# Built-in rule tags

Tags are a way to categorize rules and issues. Issues inherit the tags on the rules that raised them. Some tags are language-specific, but many more appear across languages. Users can add tags to rules and issues and most rules have some tags out of the box. Here is a non-comprehensive list of what some of those built-in tags mean:

* brain-overload: there is too much to keep in your head at one time.
* bad-practice: the code likely works as designed, but the way it was designed is widely recognized as being a bad idea.
* CERT: relates to a rule in a [CERT](https://wiki.sei.cmu.edu/confluence/display/seccode/SEI+CERT+Coding+Standards) standard.

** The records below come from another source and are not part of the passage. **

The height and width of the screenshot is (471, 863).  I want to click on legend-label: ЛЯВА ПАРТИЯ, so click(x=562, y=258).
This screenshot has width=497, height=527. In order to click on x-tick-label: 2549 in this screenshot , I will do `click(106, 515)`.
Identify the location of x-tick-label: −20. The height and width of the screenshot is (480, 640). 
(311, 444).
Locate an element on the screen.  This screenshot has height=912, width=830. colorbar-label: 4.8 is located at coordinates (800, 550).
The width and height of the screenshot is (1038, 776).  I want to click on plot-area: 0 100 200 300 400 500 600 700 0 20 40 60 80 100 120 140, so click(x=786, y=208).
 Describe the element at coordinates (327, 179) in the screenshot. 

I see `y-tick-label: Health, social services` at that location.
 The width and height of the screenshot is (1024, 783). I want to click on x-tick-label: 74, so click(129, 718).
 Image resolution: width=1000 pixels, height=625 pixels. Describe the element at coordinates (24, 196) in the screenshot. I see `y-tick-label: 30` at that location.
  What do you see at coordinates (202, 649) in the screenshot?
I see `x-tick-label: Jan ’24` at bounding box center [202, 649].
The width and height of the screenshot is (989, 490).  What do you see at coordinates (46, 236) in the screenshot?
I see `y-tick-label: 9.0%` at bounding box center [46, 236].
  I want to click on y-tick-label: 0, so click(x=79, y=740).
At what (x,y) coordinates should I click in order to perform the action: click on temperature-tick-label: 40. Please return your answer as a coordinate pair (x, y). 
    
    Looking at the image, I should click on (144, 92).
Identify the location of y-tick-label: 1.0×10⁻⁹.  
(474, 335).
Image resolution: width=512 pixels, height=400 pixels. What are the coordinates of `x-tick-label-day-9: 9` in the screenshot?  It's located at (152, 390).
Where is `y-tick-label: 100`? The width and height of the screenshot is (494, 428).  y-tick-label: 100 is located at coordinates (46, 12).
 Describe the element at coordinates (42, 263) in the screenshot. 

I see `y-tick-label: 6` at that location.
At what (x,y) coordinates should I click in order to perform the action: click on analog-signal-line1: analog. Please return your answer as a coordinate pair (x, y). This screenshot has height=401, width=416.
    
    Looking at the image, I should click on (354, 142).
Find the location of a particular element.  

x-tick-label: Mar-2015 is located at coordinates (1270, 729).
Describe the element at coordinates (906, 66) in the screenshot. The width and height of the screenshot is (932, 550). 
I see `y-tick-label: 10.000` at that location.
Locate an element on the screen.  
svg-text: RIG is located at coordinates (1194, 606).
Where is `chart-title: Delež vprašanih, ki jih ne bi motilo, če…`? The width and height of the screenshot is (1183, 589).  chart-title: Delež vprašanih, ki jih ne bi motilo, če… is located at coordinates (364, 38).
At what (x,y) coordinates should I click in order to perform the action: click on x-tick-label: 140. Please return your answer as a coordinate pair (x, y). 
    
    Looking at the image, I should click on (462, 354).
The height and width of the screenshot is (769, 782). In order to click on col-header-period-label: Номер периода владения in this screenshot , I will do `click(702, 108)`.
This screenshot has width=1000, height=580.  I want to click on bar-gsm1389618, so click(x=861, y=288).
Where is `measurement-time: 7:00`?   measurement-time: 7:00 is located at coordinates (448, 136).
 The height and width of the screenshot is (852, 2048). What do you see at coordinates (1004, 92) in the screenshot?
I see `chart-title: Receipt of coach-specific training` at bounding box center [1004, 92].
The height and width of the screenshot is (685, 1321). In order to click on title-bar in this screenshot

There are currently three CERT standards: [C](https://wiki.sei.cmu.edu/confluence/display/c/SEI+CERT+C+Coding+Standard), [C++](https://wiki.sei.cmu.edu/confluence/pages/viewpage.action?pageId=88046682), and [Java](https://wiki.sei.cmu.edu/confluence/display/java/SEI+CERT+Oracle+Coding+Standard+for+Java%20). Many of these rules are not language-specific, but are good programming practices. That’s why you’ll see this tag on non-C/C++, Java rules.
* clumsy: extra steps are used to accomplish something that could be done more clearly and concisely. (E.G. calling .toString() on a String).
* confusing: will take maintainers longer to understand than is really justified by what the code actually does.
* convention: coding convention, typically formatting, naming, whitespace, etc.
* CWE: relates to a rule in the [Common Weakness Enumeration](http://cwe.mitre.org/). For more on CWE and on security-related rules in general, see [security-related-rules](https://docs.sonarsource.com/sonarqube-server/10.7/user-guide/rules/security-related-rules "mention").
* design: there is something questionable about the design of the code.
* lock-in: environment-specific features are used.
* pitfall: nothing is wrong yet, but something could go wrong in the future; a trap has been set for the next person, and they’ll probably fall into it and screw up the code.
* suspicious: it’s not guaranteed that this is a *bug*, but it suspiciously looks like a bug. At the very least, the code should be re-examined and likely refactored for clarity.
* unpredictable: the code may work fine under current conditions, but may fail erratically if conditions change.
* unused: unused code; for example, a private variable that is never used.
* user-experience: there’s nothing technically wrong with your code, but it may make some or all of your users hate you.